Archie Goodwin, the first person narrator of these stories, is the big challenge. He is the one fully three-dimensional character. He is not locked into any rote set of moves. He has his chores around the brownstone, but is free to go out into the world and do whatever enters his head. Often, he is acting in Wolfe's stead, but at times he is simply doing detective work. Talking to people, flirting with women, and bristling at Wolfe's intransigence. His voice is unmistakable and Goldsborough has done a fine job of extrapolating backwards to a nineteen-year-old version of Archie, before he acquired the maturity and wisdom that came from his years working for Wolfe.

The book starts with Archie, fresh off the bus from Ohio, knowing little about New York City. He has a job working security at the docks. but after he kills two men who attempt to rob his employers, he is first complimented and then summarily dismissed. It's the depression, so jobs are scarce. He ends up volunteering as a private detective with Del Bascom (an infrequent operative from the Stout novels) to gain experience. He proves himself on his first investigation, so when Wolfe assembles the team to work on the kidnapping case, Bascom brings Archie along. Wolfe and Archie don't instantly hit it off, but Archie demonstrates his reliability time and time again.

The mystery is serviceable to the story—the kidnapping of the son of a wealthy businessman that has its basis in references from Fer-de-Lance. The crime's scope is large enough to bring in just about everyone who has ever appeared in a Wolfe novel, and it has enough twists and turns to require Wolfe's brilliance to bring all of the perpetrators to justice, although one element of the case hinges on an observation that, in retrospect, seems a little insubstantial. The Upstairs/Downstairs scenes that come about after Archie goes undercover as a chauffeur at the estate should appeal to Downton Abbey fans.

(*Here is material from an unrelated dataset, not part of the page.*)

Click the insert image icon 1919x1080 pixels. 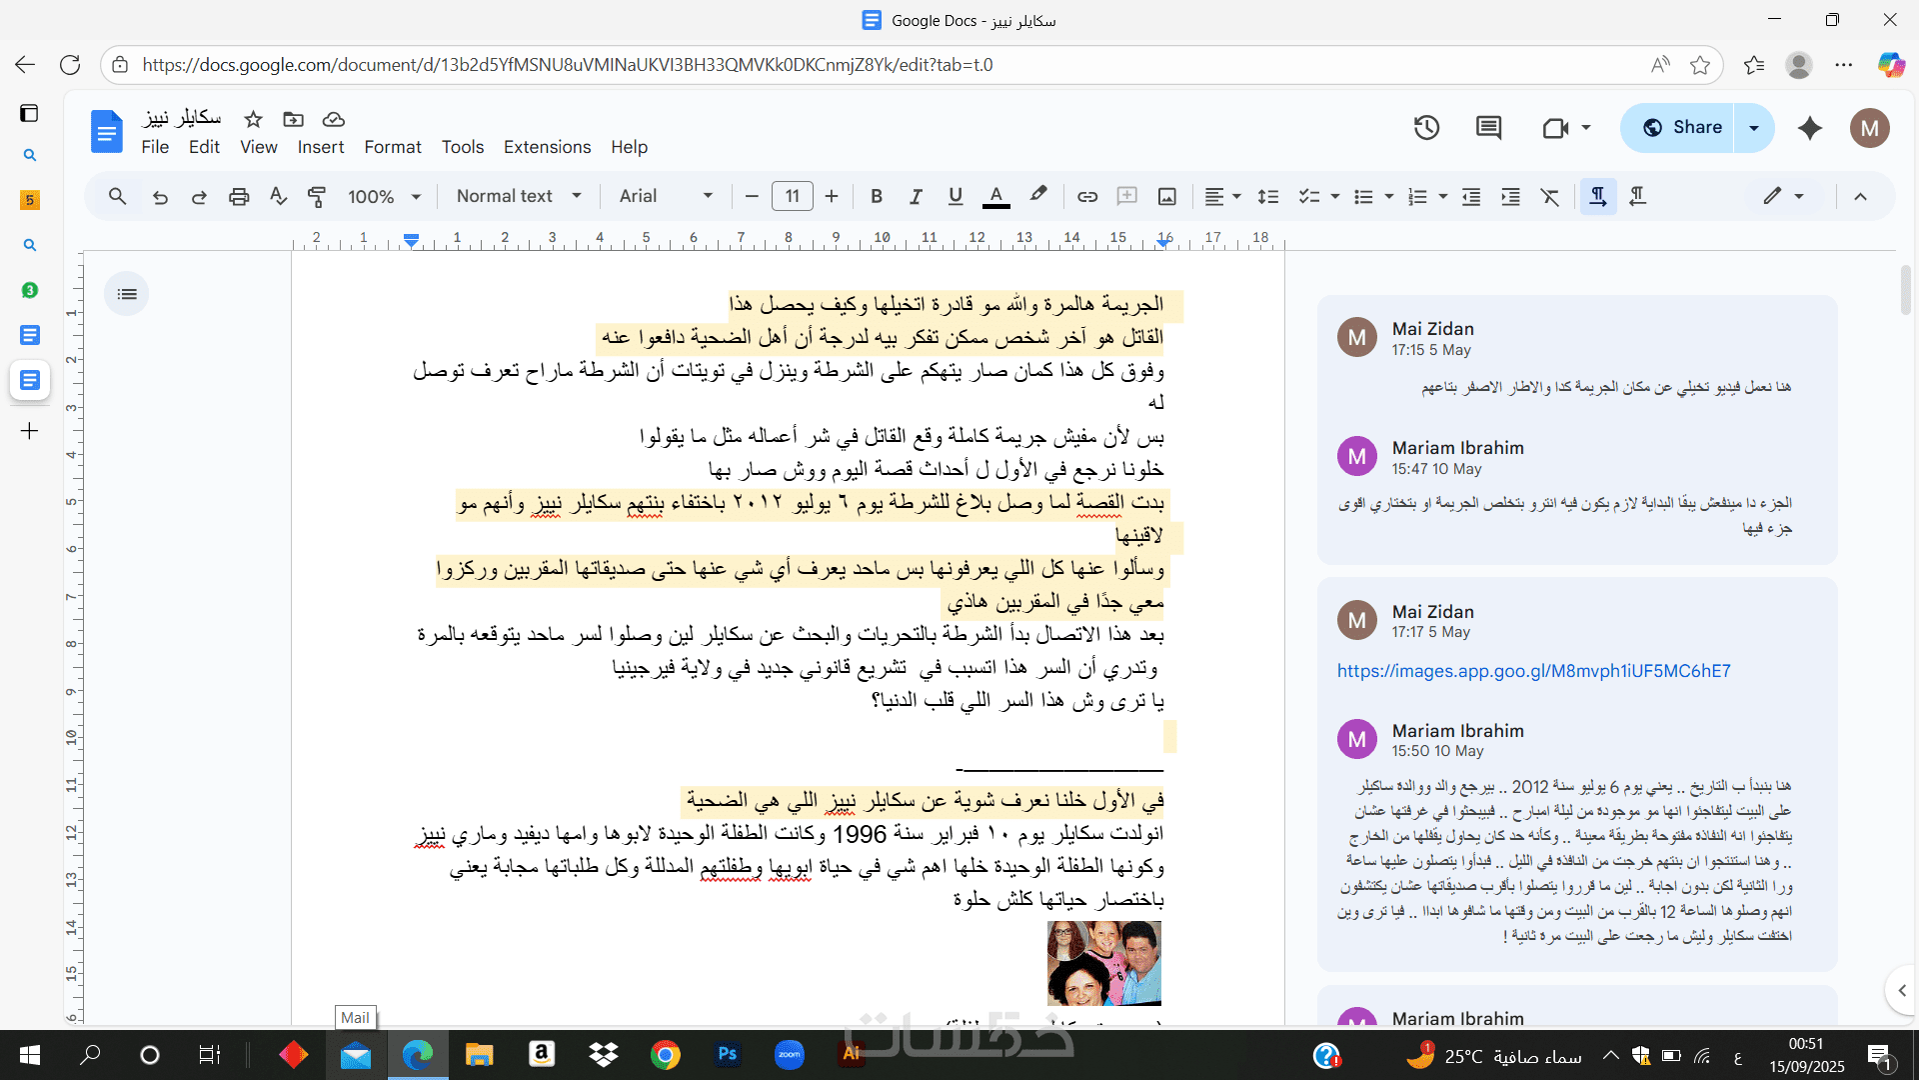(1166, 197)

Goldsborough captures the prohibition and depression era well. He makes a few missteps, not necessarily in details but in how he presents them. For example, a character comments about the fact that you couldn't tell a person was a redhead because the photograph was black and white. This would have been obvious to someone from the time, and the point could have been achieved more subtly. 

The book has to live up to its title and Archie does indeed meet Nero Wolfe, several times, over its course. Every reader knows Archie is going to end up working for Wolfe and living in the brownstone so there's no real suspense on that front. When Wolfe offers Archie the position it happens without much fanfare, which is as it should be. Offer made, considered and accepted.

There are not, perhaps, as many Nero Wolfe aficionados as there are, say, ardent fans of Sherlock Holmes, but the Wolfe Society is alive and well, sponsoring its Black Orchid events, so there are a lot of eyes on Goldsborough. He has to make certain choices about the series chronology from among the various, often contradictory, details in Stout's novels, which may place him at odds with hardcore devotees. However, for normal fans of the series, Goldsborough has produced a "highly satisfactory" novel to bring the story of Archie and Wolfe full circle.